→ Collected data entries:
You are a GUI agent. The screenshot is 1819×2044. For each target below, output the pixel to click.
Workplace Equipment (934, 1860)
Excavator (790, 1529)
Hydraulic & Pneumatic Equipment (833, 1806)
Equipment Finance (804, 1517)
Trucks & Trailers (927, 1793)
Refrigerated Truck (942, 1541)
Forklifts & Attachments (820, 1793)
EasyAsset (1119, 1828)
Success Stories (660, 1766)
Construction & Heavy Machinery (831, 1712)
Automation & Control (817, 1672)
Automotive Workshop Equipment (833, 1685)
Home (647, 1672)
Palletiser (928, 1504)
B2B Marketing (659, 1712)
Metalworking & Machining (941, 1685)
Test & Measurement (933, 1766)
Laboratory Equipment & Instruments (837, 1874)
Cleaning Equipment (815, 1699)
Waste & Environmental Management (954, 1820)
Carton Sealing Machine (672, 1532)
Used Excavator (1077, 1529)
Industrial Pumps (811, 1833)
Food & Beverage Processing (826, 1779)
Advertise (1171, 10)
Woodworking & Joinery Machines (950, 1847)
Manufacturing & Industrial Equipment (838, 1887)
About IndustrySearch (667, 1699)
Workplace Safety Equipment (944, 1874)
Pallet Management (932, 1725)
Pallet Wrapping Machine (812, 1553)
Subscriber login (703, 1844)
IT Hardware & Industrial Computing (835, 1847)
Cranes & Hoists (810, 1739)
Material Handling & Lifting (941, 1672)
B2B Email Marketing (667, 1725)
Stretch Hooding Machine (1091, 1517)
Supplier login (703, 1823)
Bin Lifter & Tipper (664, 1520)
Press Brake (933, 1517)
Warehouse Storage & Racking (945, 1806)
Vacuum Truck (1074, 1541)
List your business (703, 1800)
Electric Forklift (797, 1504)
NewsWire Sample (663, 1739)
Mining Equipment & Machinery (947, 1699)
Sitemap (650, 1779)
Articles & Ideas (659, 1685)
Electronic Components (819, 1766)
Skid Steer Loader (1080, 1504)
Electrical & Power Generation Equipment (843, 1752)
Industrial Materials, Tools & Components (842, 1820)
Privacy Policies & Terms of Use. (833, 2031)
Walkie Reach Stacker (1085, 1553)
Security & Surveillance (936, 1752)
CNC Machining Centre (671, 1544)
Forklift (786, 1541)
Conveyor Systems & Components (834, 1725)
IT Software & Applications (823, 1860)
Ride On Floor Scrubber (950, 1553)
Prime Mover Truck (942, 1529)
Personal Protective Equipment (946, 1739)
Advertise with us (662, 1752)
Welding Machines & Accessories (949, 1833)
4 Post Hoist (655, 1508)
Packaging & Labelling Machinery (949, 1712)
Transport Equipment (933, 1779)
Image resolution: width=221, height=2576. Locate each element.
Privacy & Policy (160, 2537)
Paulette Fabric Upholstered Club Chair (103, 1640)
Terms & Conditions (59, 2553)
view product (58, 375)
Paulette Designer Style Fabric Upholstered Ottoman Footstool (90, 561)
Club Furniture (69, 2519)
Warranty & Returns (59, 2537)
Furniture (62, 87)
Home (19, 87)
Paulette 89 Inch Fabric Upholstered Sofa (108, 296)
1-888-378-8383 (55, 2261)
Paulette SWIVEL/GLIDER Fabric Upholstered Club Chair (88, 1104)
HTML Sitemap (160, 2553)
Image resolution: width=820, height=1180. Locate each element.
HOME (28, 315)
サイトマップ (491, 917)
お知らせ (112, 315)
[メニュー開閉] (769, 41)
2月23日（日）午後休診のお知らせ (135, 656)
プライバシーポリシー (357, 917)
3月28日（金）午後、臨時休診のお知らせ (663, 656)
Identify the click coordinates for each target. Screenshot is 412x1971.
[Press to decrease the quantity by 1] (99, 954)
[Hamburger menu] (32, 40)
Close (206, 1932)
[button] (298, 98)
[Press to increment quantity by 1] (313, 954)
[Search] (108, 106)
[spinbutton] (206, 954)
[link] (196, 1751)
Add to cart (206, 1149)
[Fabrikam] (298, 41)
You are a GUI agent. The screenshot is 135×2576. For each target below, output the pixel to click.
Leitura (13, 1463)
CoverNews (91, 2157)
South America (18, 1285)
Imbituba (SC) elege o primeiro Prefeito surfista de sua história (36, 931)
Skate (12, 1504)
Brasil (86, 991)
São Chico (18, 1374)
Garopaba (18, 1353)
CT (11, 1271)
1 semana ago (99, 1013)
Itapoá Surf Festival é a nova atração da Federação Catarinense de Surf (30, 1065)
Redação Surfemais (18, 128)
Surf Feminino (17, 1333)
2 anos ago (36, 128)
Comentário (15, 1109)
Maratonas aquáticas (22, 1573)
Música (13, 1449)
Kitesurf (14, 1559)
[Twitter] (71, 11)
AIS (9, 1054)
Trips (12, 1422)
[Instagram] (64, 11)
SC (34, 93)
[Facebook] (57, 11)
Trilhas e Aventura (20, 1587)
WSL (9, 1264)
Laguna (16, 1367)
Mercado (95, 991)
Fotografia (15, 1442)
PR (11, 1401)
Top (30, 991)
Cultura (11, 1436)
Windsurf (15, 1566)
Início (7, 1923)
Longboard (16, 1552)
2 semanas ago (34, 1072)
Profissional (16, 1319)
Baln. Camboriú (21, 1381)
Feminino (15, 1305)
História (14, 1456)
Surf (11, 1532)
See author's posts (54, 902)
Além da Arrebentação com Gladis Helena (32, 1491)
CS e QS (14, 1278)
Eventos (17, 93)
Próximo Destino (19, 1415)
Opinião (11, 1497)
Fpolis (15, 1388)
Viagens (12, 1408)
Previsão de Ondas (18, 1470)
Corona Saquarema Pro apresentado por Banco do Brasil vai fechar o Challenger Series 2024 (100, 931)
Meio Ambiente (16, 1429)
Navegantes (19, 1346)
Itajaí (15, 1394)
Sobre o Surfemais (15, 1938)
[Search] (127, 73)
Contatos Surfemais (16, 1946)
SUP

→ AIM OF THE TASK: Each record should come back exactly as written.

→ FINISHED TASK:
You are a GUI agent. The screenshot is 1819×2044. For each target below, output the pixel to click.
Workplace Equipment (934, 1860)
Excavator (790, 1529)
Hydraulic & Pneumatic Equipment (833, 1806)
Equipment Finance (804, 1517)
Trucks & Trailers (927, 1793)
Refrigerated Truck (942, 1541)
Forklifts & Attachments (820, 1793)
EasyAsset (1119, 1828)
Success Stories (660, 1766)
Construction & Heavy Machinery (831, 1712)
Automation & Control (817, 1672)
Automotive Workshop Equipment (833, 1685)
Home (647, 1672)
Palletiser (928, 1504)
B2B Marketing (659, 1712)
Metalworking & Machining (941, 1685)
Test & Measurement (933, 1766)
Laboratory Equipment & Instruments (837, 1874)
Cleaning Equipment (815, 1699)
Waste & Environmental Management (954, 1820)
Carton Sealing Machine (672, 1532)
Used Excavator (1077, 1529)
Industrial Pumps (811, 1833)
Food & Beverage Processing (826, 1779)
Advertise (1171, 10)
Woodworking & Joinery Machines (950, 1847)
Manufacturing & Industrial Equipment (838, 1887)
About IndustrySearch (667, 1699)
Workplace Safety Equipment (944, 1874)
Pallet Management (932, 1725)
Pallet Wrapping Machine (812, 1553)
Subscriber login (703, 1844)
IT Hardware & Industrial Computing (835, 1847)
Cranes & Hoists (810, 1739)
Material Handling & Lifting (941, 1672)
B2B Email Marketing (667, 1725)
Stretch Hooding Machine (1091, 1517)
Supplier login (703, 1823)
Bin Lifter & Tipper (664, 1520)
Press Brake (933, 1517)
Warehouse Storage & Racking (945, 1806)
Vacuum Truck (1074, 1541)
List your business (703, 1800)
Electric Forklift (797, 1504)
NewsWire Sample (663, 1739)
Mining Equipment & Machinery (947, 1699)
Sitemap (650, 1779)
Articles & Ideas (659, 1685)
Electronic Components (819, 1766)
Skid Steer Loader (1080, 1504)
Electrical & Power Generation Equipment (843, 1752)
Industrial Materials, Tools & Components (842, 1820)
Privacy Policies & Terms of Use. (833, 2031)
Walkie Reach Stacker (1085, 1553)
Security & Surveillance (936, 1752)
CNC Machining Centre (671, 1544)
Forklift (786, 1541)
Conveyor Systems & Components (834, 1725)
IT Software & Applications (823, 1860)
Ride On Floor Scrubber (950, 1553)
Prime Mover Truck (942, 1529)
Personal Protective Equipment (946, 1739)
Advertise with us (662, 1752)
Welding Machines & Accessories (949, 1833)
4 Post Hoist (655, 1508)
Packaging & Labelling Machinery (949, 1712)
Transport Equipment (933, 1779)
Image resolution: width=221, height=2576. Locate each element.
Privacy & Policy (160, 2537)
Paulette Fabric Upholstered Club Chair (103, 1640)
Terms & Conditions (59, 2553)
view product (58, 375)
Paulette Designer Style Fabric Upholstered Ottoman Footstool (90, 561)
Club Furniture (69, 2519)
Warranty & Returns (59, 2537)
Furniture (62, 87)
Home (19, 87)
Paulette 89 Inch Fabric Upholstered Sofa (108, 296)
1-888-378-8383 (55, 2261)
Paulette SWIVEL/GLIDER Fabric Upholstered Club Chair (88, 1104)
HTML Sitemap (160, 2553)
Image resolution: width=820, height=1180. Locate each element.
HOME (28, 315)
サイトマップ (491, 917)
お知らせ (112, 315)
[メニュー開閉] (769, 41)
2月23日（日）午後休診のお知らせ (135, 656)
プライバシーポリシー (357, 917)
3月28日（金）午後、臨時休診のお知らせ (663, 656)
Identify the click coordinates for each target. Screenshot is 412x1971.
[Press to decrease the quantity by 1] (99, 954)
[Hamburger menu] (32, 40)
Close (206, 1932)
[button] (298, 98)
[Press to increment quantity by 1] (313, 954)
[Search] (108, 106)
[spinbutton] (206, 954)
[link] (196, 1751)
Add to cart (206, 1149)
[Fabrikam] (298, 41)
You are a GUI agent. The screenshot is 135×2576. For each target below, output the pixel to click.
Leitura (13, 1463)
CoverNews (91, 2157)
South America (18, 1285)
Imbituba (SC) elege o primeiro Prefeito surfista de sua história (36, 931)
Skate (12, 1504)
Brasil (86, 991)
São Chico (18, 1374)
Garopaba (18, 1353)
CT (11, 1271)
1 semana ago (99, 1013)
Itapoá Surf Festival é a nova atração da Federação Catarinense de Surf (30, 1065)
Redação Surfemais (18, 128)
Surf Feminino (17, 1333)
2 anos ago (36, 128)
Comentário (15, 1109)
Maratonas aquáticas (22, 1573)
Música (13, 1449)
Kitesurf (14, 1559)
[Twitter] (71, 11)
AIS (9, 1054)
Trips (12, 1422)
[Instagram] (64, 11)
SC (34, 93)
[Facebook] (57, 11)
Trilhas e Aventura (20, 1587)
WSL (9, 1264)
Laguna (16, 1367)
Mercado (95, 991)
Fotografia (15, 1442)
PR (11, 1401)
Top (30, 991)
Cultura (11, 1436)
Windsurf (15, 1566)
Início (7, 1923)
Longboard (16, 1552)
2 semanas ago (34, 1072)
Profissional (16, 1319)
Baln. Camboriú (21, 1381)
Feminino (15, 1305)
História (14, 1456)
Surf (11, 1532)
See author's posts (54, 902)
Além da Arrebentação com Gladis Helena (32, 1491)
CS e QS (14, 1278)
Eventos (17, 93)
Próximo Destino (19, 1415)
Opinião (11, 1497)
Fpolis (15, 1388)
Viagens (12, 1408)
Previsão de Ondas (18, 1470)
Corona Saquarema Pro apresentado por Banco do Brasil vai fechar o Challenger Series 2024 (100, 931)
Meio Ambiente (16, 1429)
Navegantes (19, 1346)
Itajaí (15, 1394)
Sobre o Surfemais (15, 1938)
[Search] (127, 73)
Contatos Surfemais (16, 1946)
SUP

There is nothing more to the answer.